TO DO: Copy exactly the line containing "Task: Toggle Done on the Dinner meal" and all the lines that follow it to the end of the records, minus the pictures.

======== DATASET RECORDS ========

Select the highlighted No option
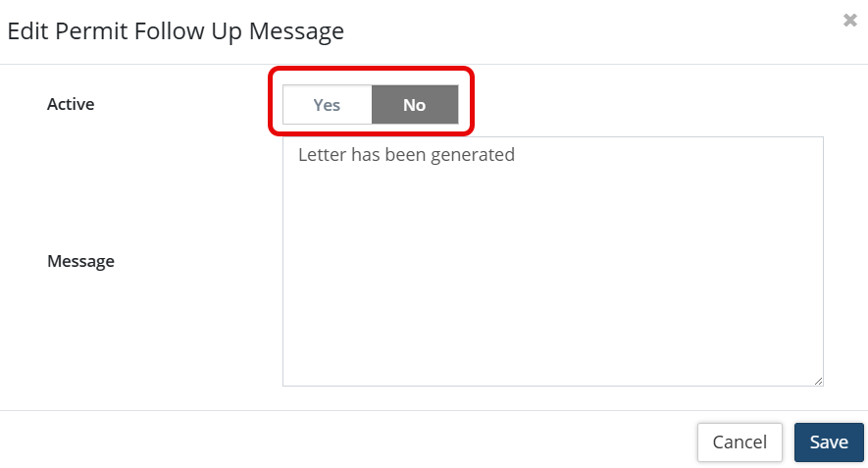Screen dimensions: 868x468 click(x=414, y=105)
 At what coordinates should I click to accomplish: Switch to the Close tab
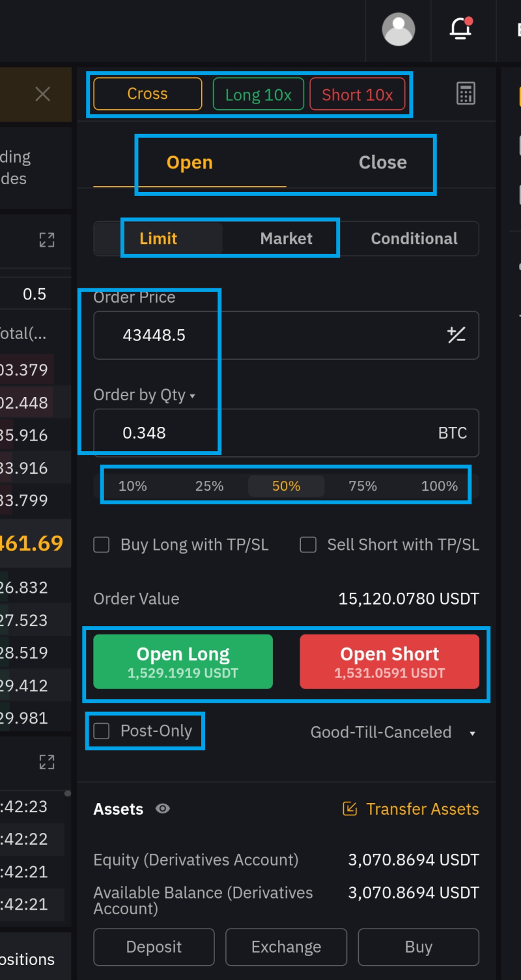(382, 163)
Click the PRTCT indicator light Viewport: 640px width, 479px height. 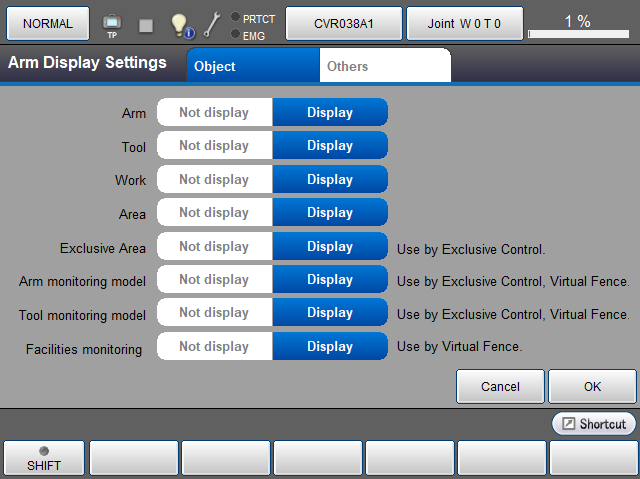(x=235, y=17)
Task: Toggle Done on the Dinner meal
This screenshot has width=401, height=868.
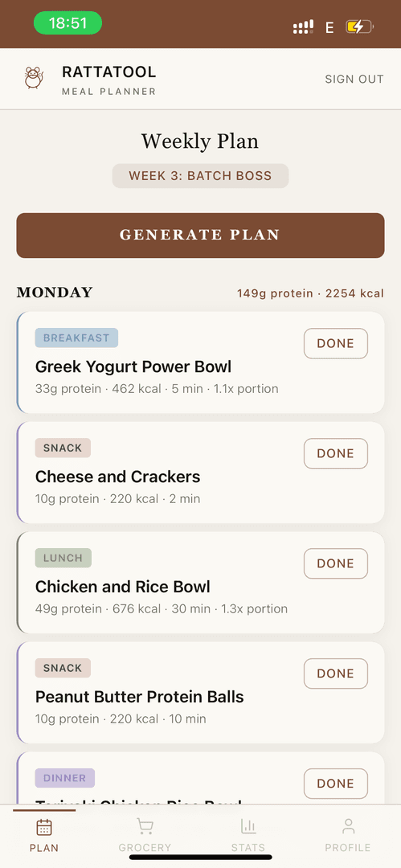Action: pos(336,784)
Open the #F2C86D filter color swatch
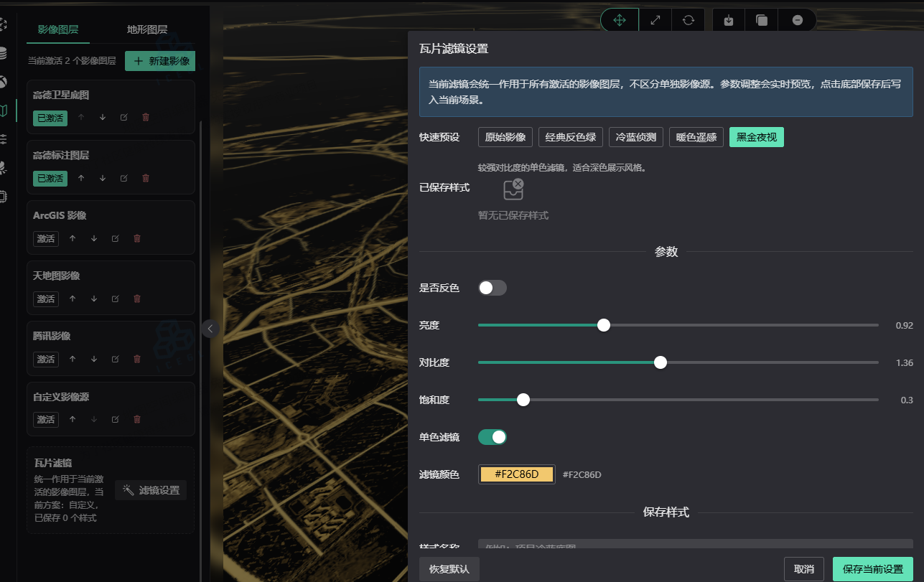The image size is (924, 582). 516,474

========

EXERCISE RESULT:
Task: Toggle Done on the Dinner meal
This screenshot has width=401, height=868.
Action: pos(336,784)
Open the #F2C86D filter color swatch
The image size is (924, 582). 516,474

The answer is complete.